— INPUT DATA —
= = = = = = =

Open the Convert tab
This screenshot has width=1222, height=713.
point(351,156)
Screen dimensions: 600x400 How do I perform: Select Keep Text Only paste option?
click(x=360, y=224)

= = = = = = =

— BRIEF —
All that is needed is the line containing "Screen dimensions: 600x400" and each line after it to the end of the data above, set down exactly.

— WORKED SOLUTION —
Screen dimensions: 600x400 How do I perform: Select Keep Text Only paste option?
click(x=360, y=224)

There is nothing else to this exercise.